Boden und Flächennutzung


Flächennutzung


Datenmaterial über die Flächennutzung im Stadtgebiet wird in vielen Bereichen der Umweltplanung verwendet. Die Kenntnis dieser räumlichen Gegebenheiten stellt unter anderem eine wichtige Grundlage für die Beschreibung und Bewertung der Auswirkungen von Vorhaben im Rahmen von Umweltverträglichkeitsprüfungen (UVP) dar. Ebenso dient sie der Erstellung von städtebaulichen und landschaftlichen Programmen und Plänen sowie der Erarbeitung von siedlungsökologischen Gutachten.

Mit ihrer Hilfe lassen sich konkrete Planungsvorhaben, zu denen in der Regel detaillierte und kleinräumige Daten vorliegen, hinsichtlich möglicher Auswirkungen auf größere städtische Raumeinheiten, wie zum Beispiel Stadtquartiere und -bezirke, analysieren. Des weiteren dienen die Informationen der stadträumlichen Beurteilung von potentiellen Standorten für bestimmte Vorhaben, zum Beispiel inwieweit sich die Vorhaben in die räumliche Struktur der jeweiligen Umgebung einfügen.

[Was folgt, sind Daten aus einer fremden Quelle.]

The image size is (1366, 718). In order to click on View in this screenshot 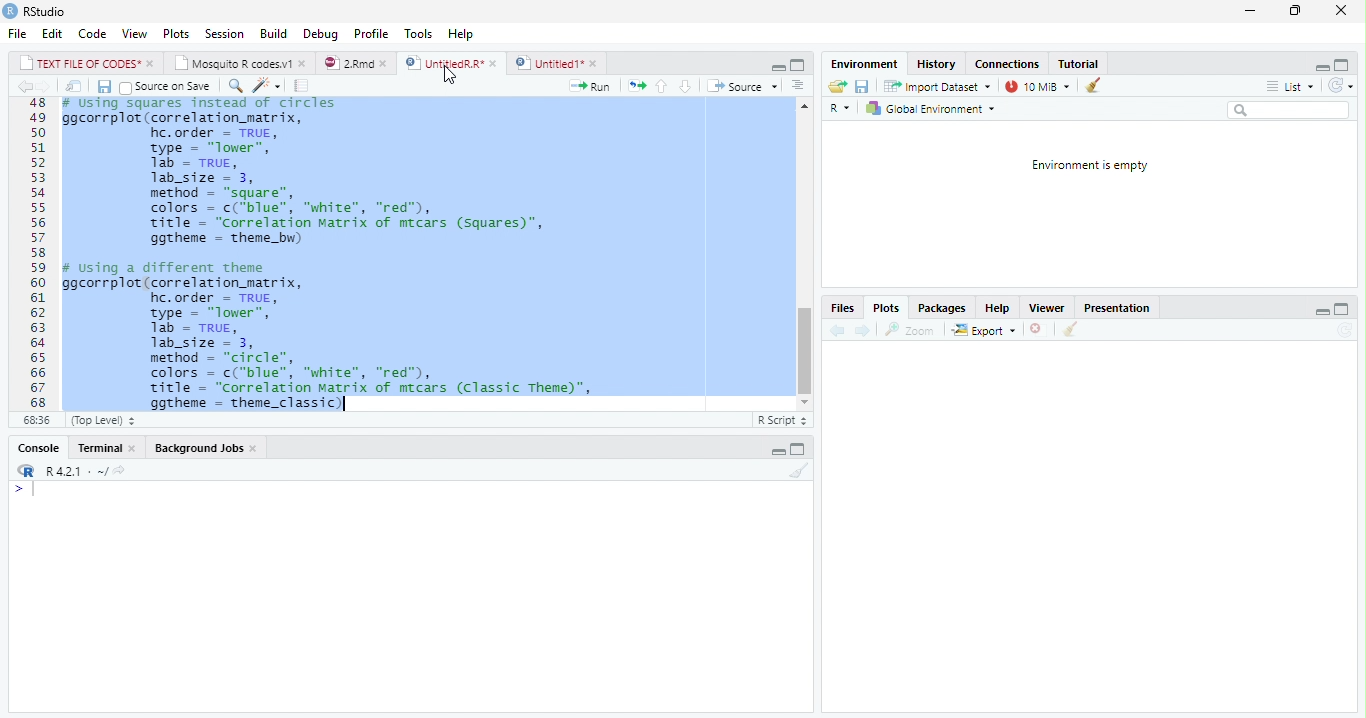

Auch können Hinweise zur Höhenverteilung der Bebauung beziehungsweise des Bewuchses abgeleitet werden sowie - aufgrund der vorhandenen Baukörperstruktur (wie zum Beispiel Einzelhausbebauung bis zwei Geschosse) - potentielle Nachverdichtungsgebiete festgestellt werden.


Aktuelle Situation der Flächennutzung

Die bebauten Flächen bedecken den größten Teil des Stadtgebiets, wobei sich die unmittelbare Infrastruktur (zum Beispiel Erziehung, Kirche, Soziales) harmonisch in die Wohnbauflächen einfügt. Größere Infrastrukturflächen für weiterführende Schulen und Krankenhäuser konzentrieren sich auf die Neubaugebiete der 60er und 70er Jahre im Süden und Osten. Der Stadtkern wird fast vollständig von Handel, Dienstleistung beziehungsweise Verwaltung und öffentlichen Einrichtungen beherrscht, zum Beispiel im Universitätsviertel. Die industrielle Stadtentwicklung lässt sich teilweise aus den überwiegend an Gleisanlagen befindlichen Gewerbe- und Industrieflächen ablesen.